The arrival of Layla June in January of 2015 was amazing. Our second grandchild in 32 days, and having never been grandparents before, we were living on Cloud 9. I was in the waiting room when our first grandson was born, but I was on the front line when Princess Layla arrived. Watching the birth of a child does not scare me, but that was my daughter and I wasn’t quite sure if it was something I was comfortable with. After peeking through a curtain, trying to see what was happening 4 times, I had gotten over myself and watched the miracle of childbirth for the first time. We both thought we were looking at the back of her head but when her face came into view, shit was real. You feel every wave of emotion and pride and fear and protective instincts. And after all that, and the hugs and the kisses and the verification that everything was good and your head gets a little closer to normal, well then my wife and I had a moment. “I thought she’d be darker”, my wife said. I replied, “yea, so did I”.
Princess Layla’s father is black. The tone of her skin was then, and is now, completely insignificant but it presented a whole different dimension in the delivery room because you aren’t just wondering about hair and eye color. And her arrival has lent new perspective to how we view Black America. The Black people that know me best, know I’m not the least bit interested in showing my “Mr Black Guy” resume. Almost 20 years ago now. me and Court and Tank would sit three across the nose of the truck and laugh about our differences, argue about our differences, and celebrate our differences, so whatever differences I would share with my own granddaughter were going to be few. And the true upside was that because of those dudes, I already knew all the words to Gangsta Girl and Batter Up.
I was expecting to be completely at ease with whatever Priceness Layla brought to the table…and she brings plenty. What I was not prepared for was my massively heightened interest in how day to day life is for Black America. It wasn’t a conversation anymore, it was reality. Embracing the sweetest girl in the world is easy, but thinking about what this world holds for her is sometimes not so easy. The old saying of “you can’t know what you don’t know until you know it” is pretty accurate. I try to live my life somewhere near the reality equator, and at our current pace, the racial cavern that exists is not closing any time soon. I don’t think anyone in power wants it to. But that is a whole different discussion for another day. What matters…all that matters…is the well being of Princess Layla.

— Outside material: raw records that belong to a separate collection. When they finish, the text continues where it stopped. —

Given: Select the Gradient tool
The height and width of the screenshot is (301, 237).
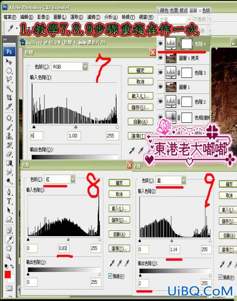Looking at the screenshot, I should pyautogui.click(x=9, y=163).
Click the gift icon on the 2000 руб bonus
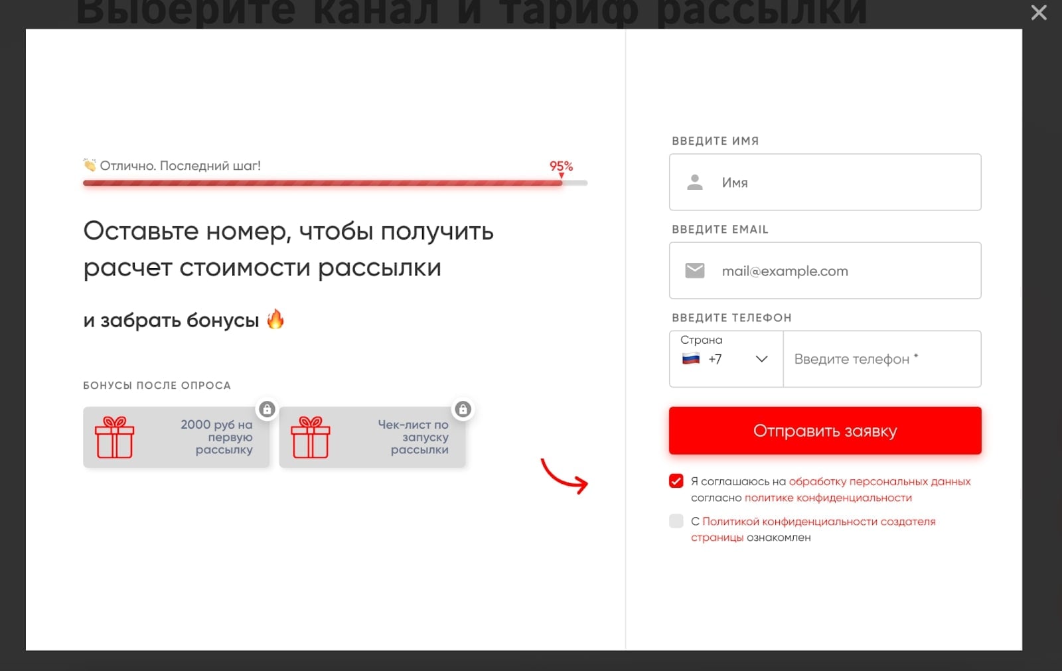1062x671 pixels. 115,437
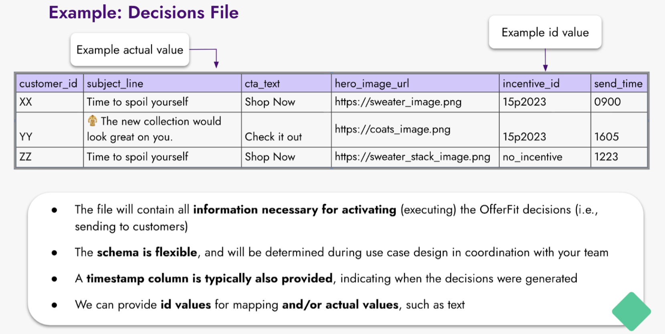Click the "Example: Decisions File" title
This screenshot has height=334, width=665.
144,12
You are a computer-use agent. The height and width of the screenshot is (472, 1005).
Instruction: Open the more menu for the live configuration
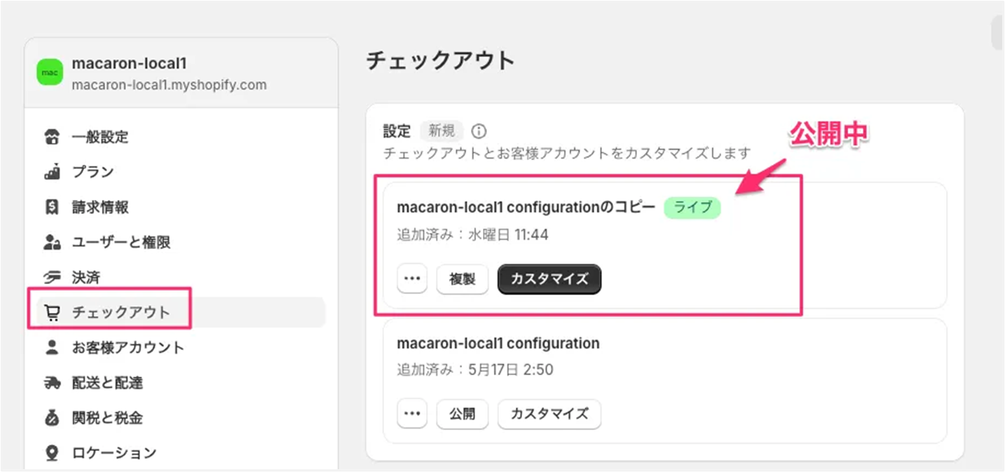point(412,279)
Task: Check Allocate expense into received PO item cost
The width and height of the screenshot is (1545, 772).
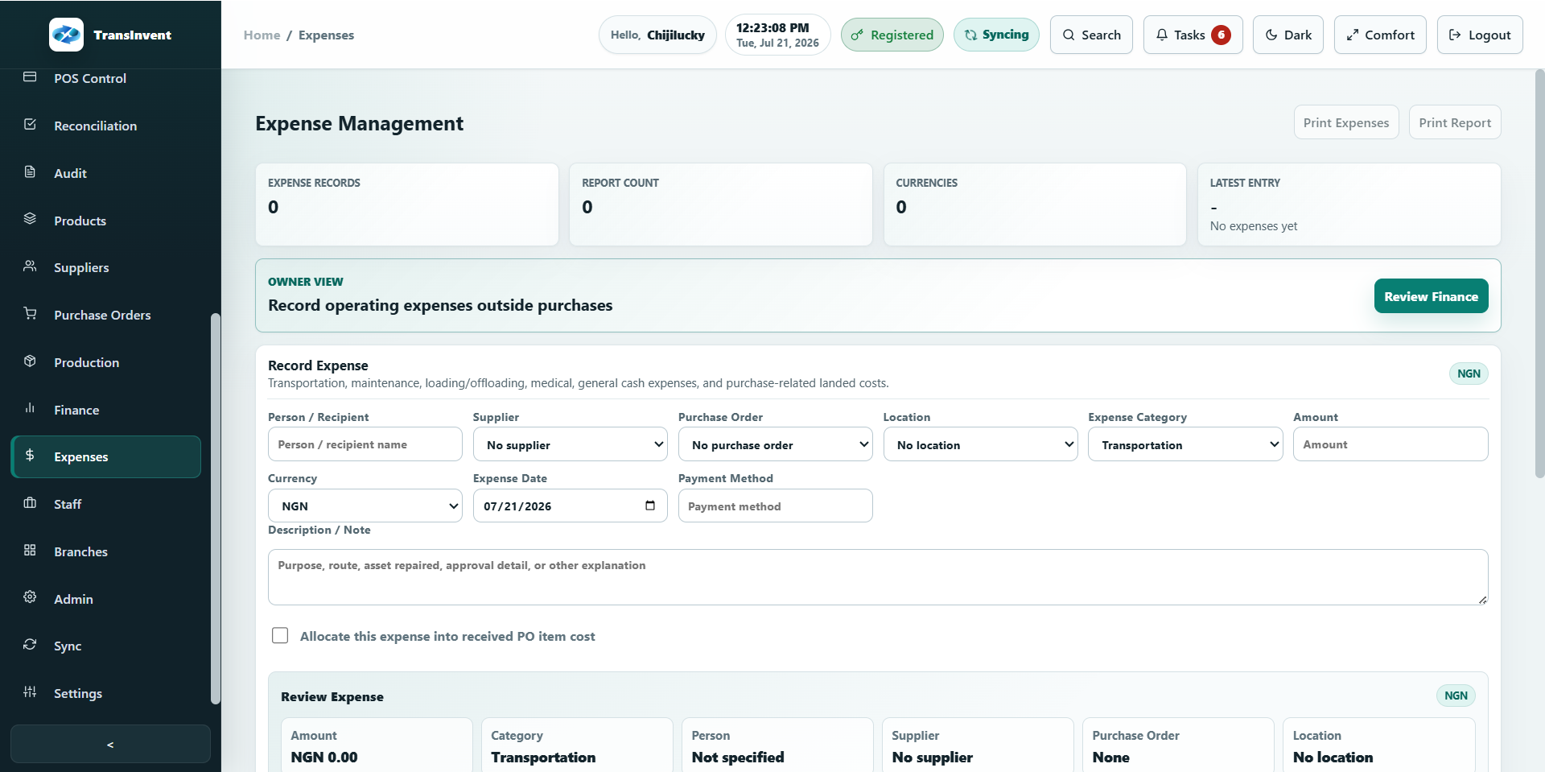Action: click(x=280, y=636)
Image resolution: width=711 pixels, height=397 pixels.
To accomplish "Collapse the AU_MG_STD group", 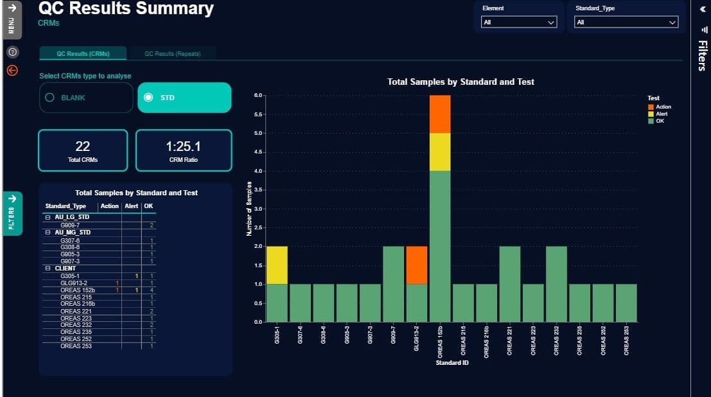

So you move forward. I won’t be joining any marches any time soon…I don’t belong there. And I won’t bury my head in the sand and pretend like this shit is all equal…I don’t belong there either. And I most certainly will not virtue signal my undying support, from my ivory tower, pledging to save a world I’d never visit. That pisses me off the most. Because I have visited countless times, and my loved ones live there, therefore part of me lives there. This is all about choice. Some good choices, some horrible choices. Sometimes, it’s the realization of the fact that several options are the same choice but with different window dressing.
Most important in all of this, is that my granddaughter knows who she is and she has her mother to thank for that. My daughter has shot straight with my granddaughter since before she was able to comprehend anything. The conversations I can have with a 6-year-old are mind-boggling. As long as we can talk straight, there is nothing to fear. And a word to the wise. You don’t know the other person as well as you think you do. When you think you know their “angle”, you don’t. You know your version of their angle. Is there inequality…absolutely. Is the system completely fucked-up…you’d have to try to make it any worse. I don’t know what we can do to close this gap from this inhumane part of history, except to actually start the conversation where most conversations end. And I do know that 350 years from now, people on both sides of the racial divide are going to viewed as Barbarians because they ate a burger or visited a zoo. No offense to Barbarians. Going out and loving your neighbor can only happen when you make an effort to try and understand your neighbor. and listen to your neighbor, and feel confident you will be extended the same courtesy. As Princess Layla proves daily, somewhere in the middle is the best place to be.